GChorn
GChorn

Reputation: 1317

Whole-word match only in Django query

I am trying to write a Django query that will only match whole words. Based on the answer here, I've tried something like:

result = Model.objects.filter(text__iregex='\bsomeWord\b')

But this isn't returning the expected result. I also tried

result = Model.objects.filter(text__iregex=r'\bsomeWord\b')

to no avail. My end goal is to be able to pass in a string variable as well, something like:

result = Model.objects.filter(text__iregex=r'\b'+stringVariable+r'\b')

or

result = Model.objects.filter(text__iregex=r'\b %s \b'%stringVariable)

But right now I can't even get it to work with a raw string. I'm using PostgreSQL.

Upvotes: 15

Views: 9077

Answers (3)

Matt
Matt

Reputation: 10312

Use “\y” instead of “\b” when you're using PostgreSQL, this is because Django passes your regular expression straight down to PostgreSQL – so your RegEx's need to be compatible with it. You should be able to execute them from psql without any problems.

result = Model.objects.filter(text__iregex=r"\y{0}\y".format(stringVariable))

See https://www.postgresql.org/docs/9.1/functions-matching.html#POSIX-CONSTRAINT-ESCAPES-TABLE

Upvotes: 28

Stefan Musarra
Stefan Musarra

Reputation: 1501

I had the same problem trying to match word boundaries using the Perl-compatible escape sequence \b. My backend database is MySQL.
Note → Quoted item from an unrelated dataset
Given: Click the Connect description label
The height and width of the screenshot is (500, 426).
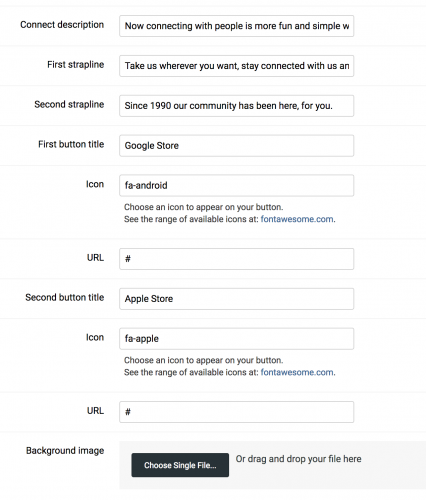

I solved the problem by the character class expression [[:space:]], e.g.

        q_sum = Q()
        search_list = self.form.cleaned_data['search_all'].split(' ');
        for search_item in search_list:
            search_regex = r"[[:space:]]%s[[:space:]]" % search_item
            q_sum |= Q(message__iregex=search_regex)
        queryset = BlogMessages.objects.filter(q_sum).distinct()

Upvotes: 0

Aidan Ewen
Aidan Ewen

Reputation: 13308

You might be able to get something by dropping the regex and using a few django lookups

result = Model.objects.filter(Q(text__contains=' someword ') |
                              Q(text__contains=' someword.') |
                              Q(text__istartswith = 'someword.' |
                              Q(text__istartswith = 'someword.' |
                              Q(text__iendswith = 'someword')

see here for docs.

I realize that's not so elegant (but makes for easy maintenance if you're not a fan of regex).